A friend from long, long ago recently posted some black and white classroom photos from our shared years at Northmont Elementary School on his Facebook page. Though I was not in Jim’s third grade class, I recognized most of the faces in the photo even if I did not remember most of the names. I was impressed by the commentors who did remember every face and every name. I rummaged around for my own black and white third grade class picture, and found it. Again, I recognize the faces but don’t remember all the names.
The photos were taken 64 years ago this fall – a long time ago. Remembering is sometimes good just for the sake of remembering. I have no idea what has become of most of the students in those photos – what joys and what sorrows, what successes and what disappointments they have encountered since 1959. I don’t need to know. There’s enough reward in the remembering. Remembering can be a good thing in and of itself..
For some of us, though, memories are not rewarding. We may need to acknowledge the bully and the bullied in the third grade classroom (I think we were pretty bully-free, but I might revise that memory if someone tells me otherwise). Sometimes, however, we are tempted to revise what we remember of the past to suit our understanding of the present. We might make bullies where there were none.
Two recent films, neither of which I have seen, may fall into the (falsely) revised memories category. At first glance it’s hard to imagine two movies with such different subjects. Again, I haven’t seen Barbie or Oppenheimer. The subject of the first is a plastic doll first introduced the year I was in third grade, and the subject of the second is the man who was responsible for the development of the atomic bomb. Come to think of it, I remember Northmont Elementary School had signs pointing us to designated fallout shelters, and by third grade we were practicing those duck and cover drills in case an atomic bomb fell nearby.
Barbie and Oppenheimer have opened to good reviews, but, it being 2023, both are being attacked by the revisionists or attacked as revisionism. What if we had a culture war and no one showed up? Anyway, some have charged Barbie with revisionism saying it imposes 21st Century feminism on an iconic plastic toy that’s been around since the late 1950s. Others are accused of revisionism as they look back on the morality of Hiroshima and Nagasaki through the lens of their progressive or nationalist sensibilities, circa 2023.
We live in a time of rampant revisionism rather than the enjoyment of the simple rewards of remembering. For instance, some revisionists would replace 1776 with 1619 and others would have every Founding Father a faithful member of a church just like the ones we attend. In fact, our history is much more complicated than one or the other. We fail to remember 1776 and 1619 at our own peril. Indeed, the Founding Fathers were a diverse lot, though it might be worth remembering that the most enlightened of the agnostic Fathers were typically more “Christian” than the “good Catholic” or darling of the Evangelicals likely to be elected president in 2024.
Remember and remember well.
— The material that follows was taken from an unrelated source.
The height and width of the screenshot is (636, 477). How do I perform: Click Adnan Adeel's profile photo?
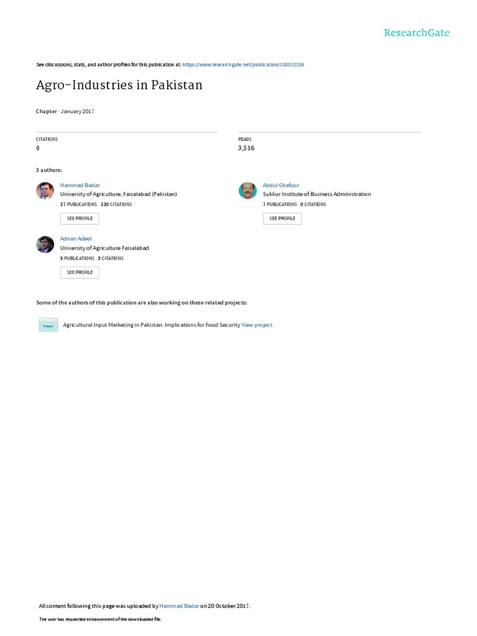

What was the name of that boy third from the left on the top row? And revise only as necessary. The whole cherry-tree-gate thing may have been disinformation. You know, Russian bots and all that.
So, remember well and revise as necessary. Scripture adds one more step to remember and revise: repent.
The psalmist in Psalm 106 remembers the past and the people’s revising of their memories. He recalls how not long after they had been set free from bondage in Egypt, they began to revise the story of their slavery. On the Sinai side of the Red Sea, they complain to Moses about the hardships of the exodus and say of their time in Egypt, “there we sat by the meat pots and ate bread to the full” (Exodus 16). God gives them manna, but they keep revising their memories. In Numbers 11 they long wistfully for the good old days, “We remember the fish we ate in Egypt that cost nothing, the cucumbers, the melons, the leeks, the onions, and the garlic.” The revised version of slavery in Egypt was pretty comfortable.
The psalmist then adds his commentary: Both we and our fathers have sinned; we have committed iniquity; we have done wickedness. Psalm 106:6 (ESV)
Remember well, revise as necessary, and repent of the wickedness we have done. Remember the good that came of 1776 and revise your memories to include the enlightened agnostics among the Founders – and their biblically informed way of thinking. Remember 1619, if not necessarily the New York Times version of it. Repent of the evil of slavery and racism and live, not just think, in a biblically informed way.
Remember, revise, repent.
For now, it’s kind of fun to remember third grade.